**WORK TO BE COMPLETED:** Starting at the line that holds "Given: Click the -2.82% percentage label", reproduce each line exactly up to and including the last line of the records below. Pictures stay out.

(Stored data entries)

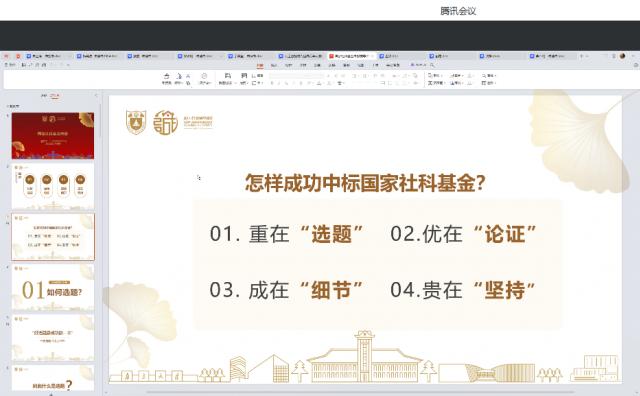The width and height of the screenshot is (640, 396).
Task: Expand the quick access toolbar dropdown arrow
Action: (68, 65)
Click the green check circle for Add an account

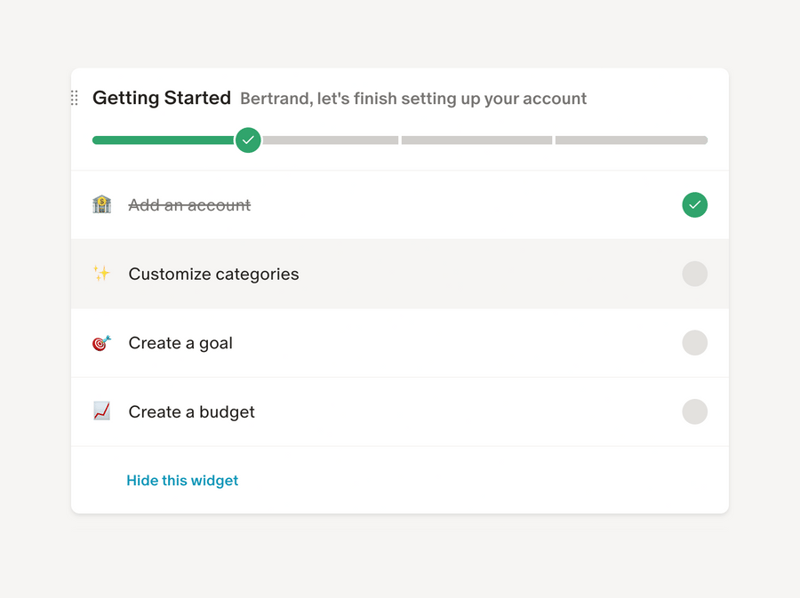695,205
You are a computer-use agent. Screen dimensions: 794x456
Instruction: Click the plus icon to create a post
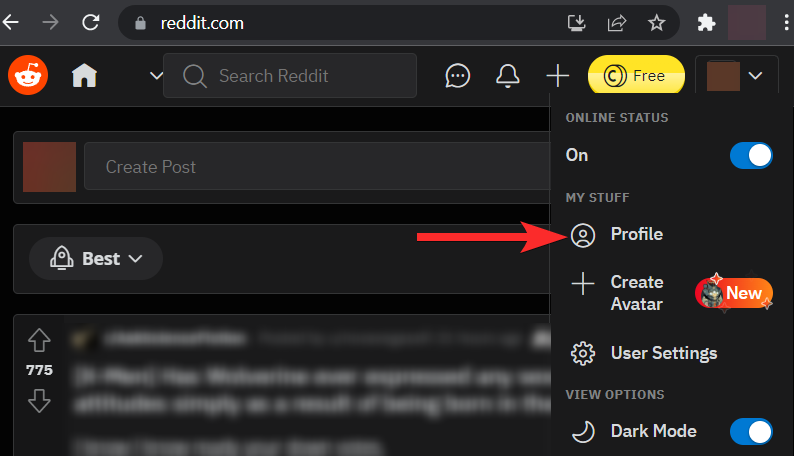coord(558,76)
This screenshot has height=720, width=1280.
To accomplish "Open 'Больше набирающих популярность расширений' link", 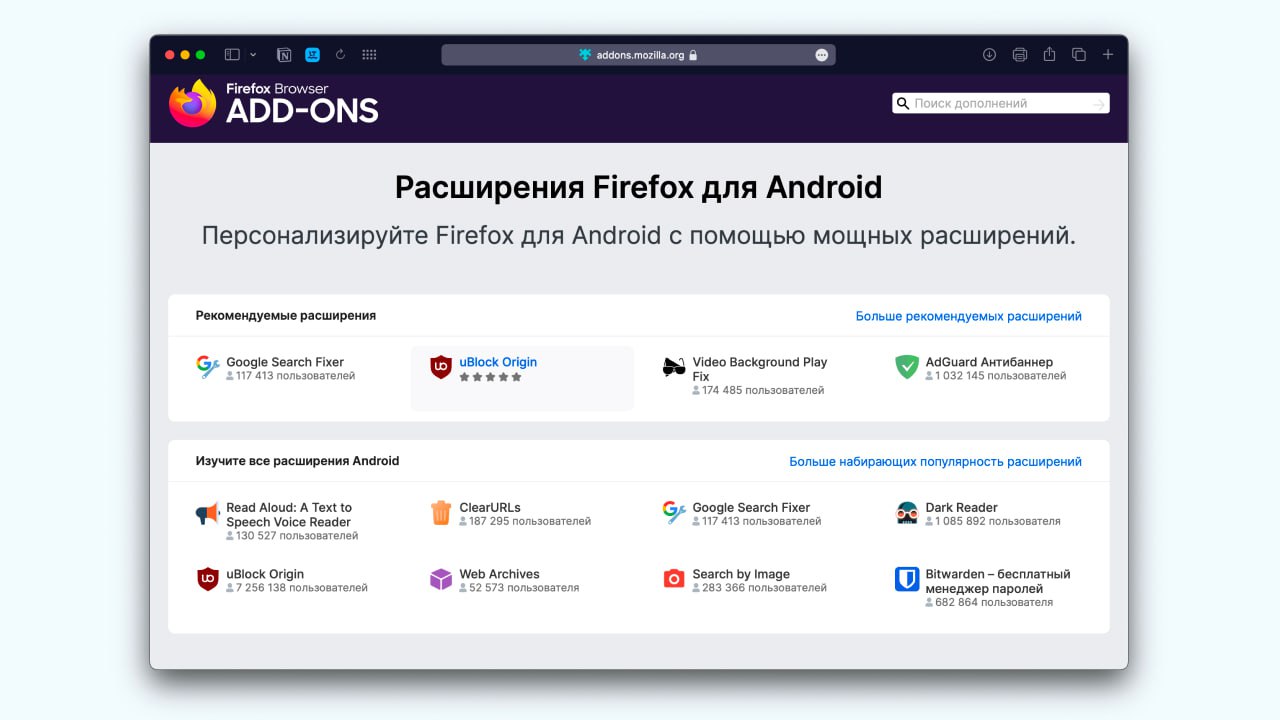I will [x=935, y=462].
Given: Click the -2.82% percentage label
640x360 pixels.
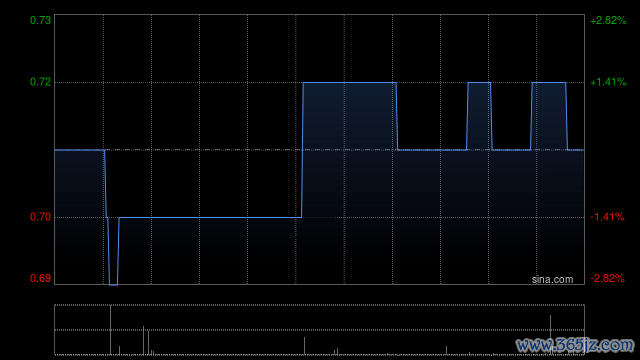Looking at the screenshot, I should point(607,278).
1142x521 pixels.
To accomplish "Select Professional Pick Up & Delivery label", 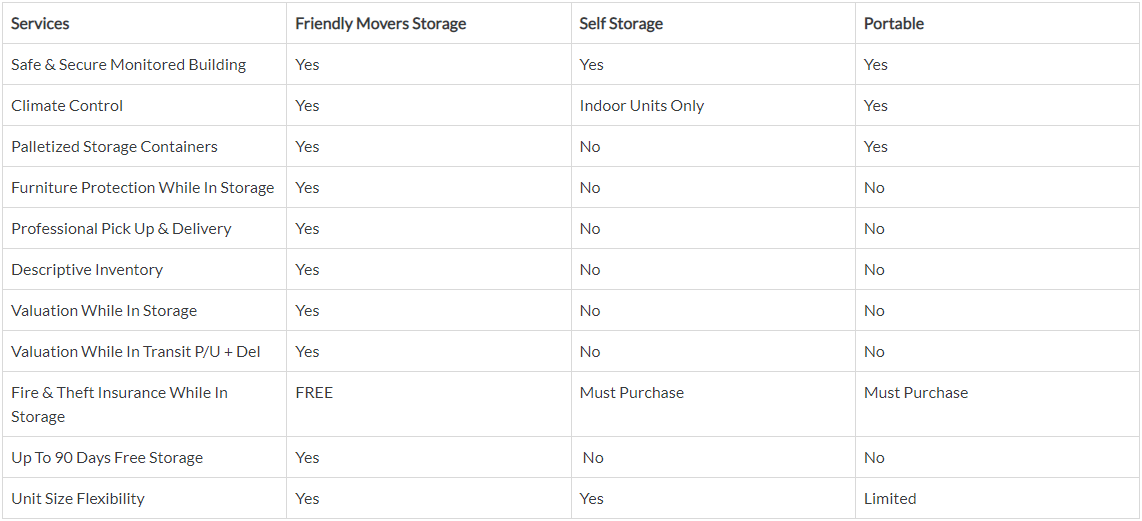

**EXPECTED OUTPUT:**
Given: Click the -2.82% percentage label
640x360 pixels.
Looking at the screenshot, I should point(607,278).
1142x521 pixels.
To accomplish "Select Professional Pick Up & Delivery label", 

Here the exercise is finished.